> Problem to solve
Filter the items below and copy every line that contains the string "Where". Case counts.

> Data shown
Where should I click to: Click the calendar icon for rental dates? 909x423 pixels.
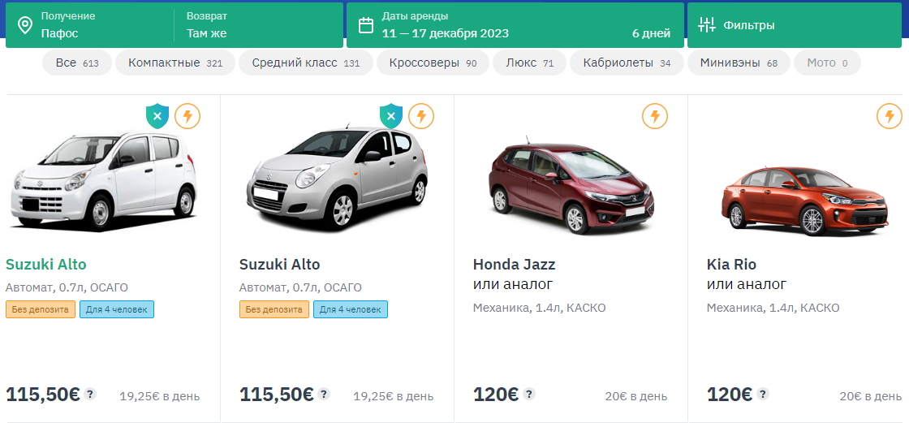[366, 25]
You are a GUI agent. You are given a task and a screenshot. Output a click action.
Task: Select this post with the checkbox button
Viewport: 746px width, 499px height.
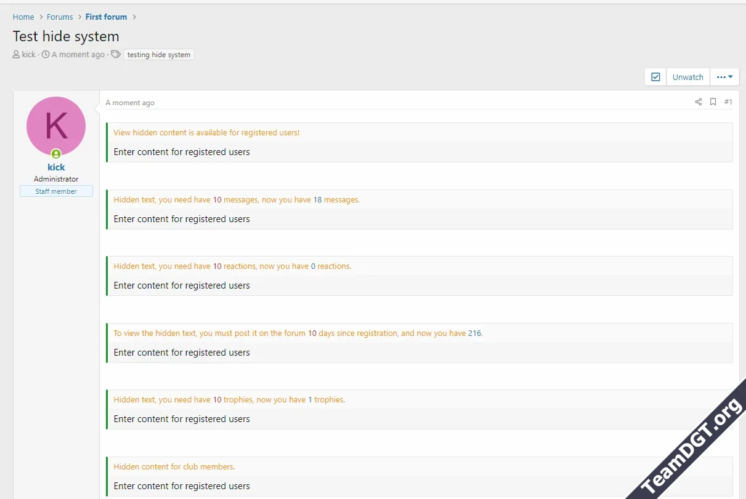(655, 76)
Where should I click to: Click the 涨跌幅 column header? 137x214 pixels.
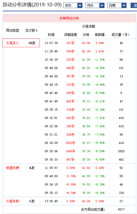click(x=100, y=35)
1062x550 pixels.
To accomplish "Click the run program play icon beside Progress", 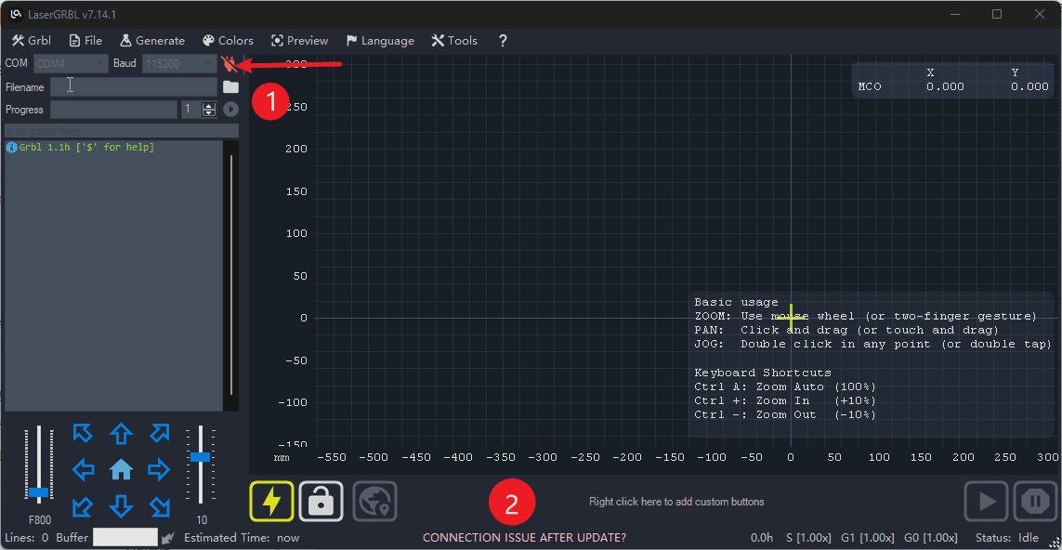I will (230, 110).
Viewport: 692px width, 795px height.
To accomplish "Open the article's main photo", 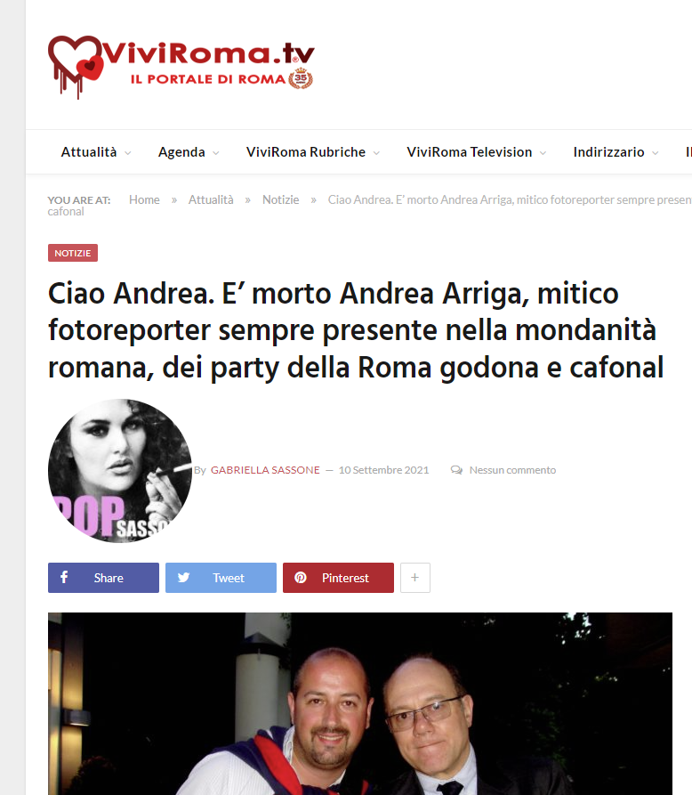I will click(360, 703).
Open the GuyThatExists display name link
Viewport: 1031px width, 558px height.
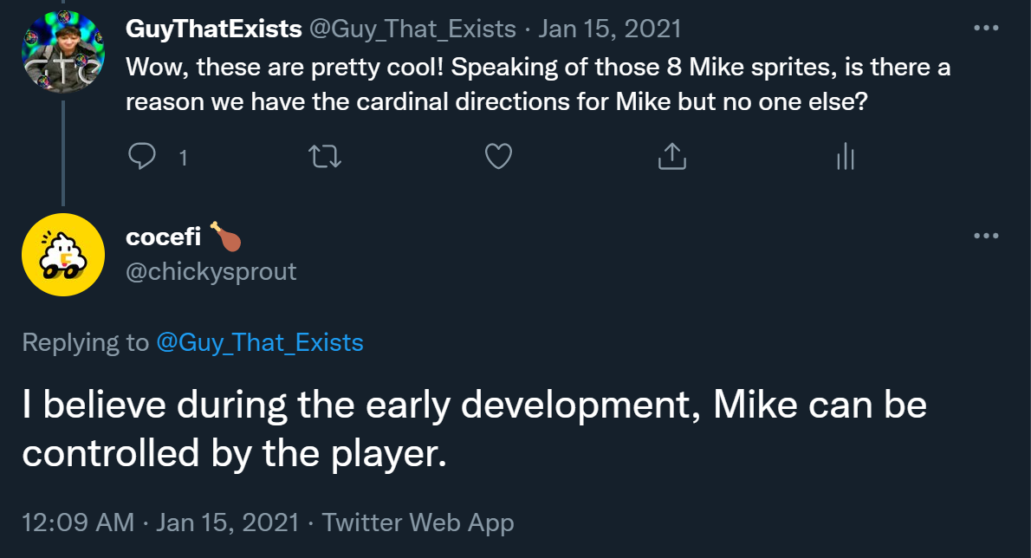[x=213, y=29]
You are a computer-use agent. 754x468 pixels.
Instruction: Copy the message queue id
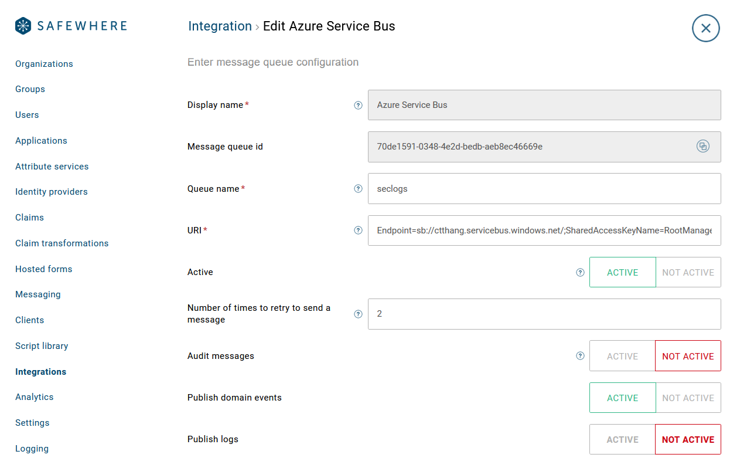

> The output
Where should I click to: Click the calendar icon for rental dates? 909x423 pixels.
Where should I click to: Click the 涨跌幅 column header? 137x214 pixels.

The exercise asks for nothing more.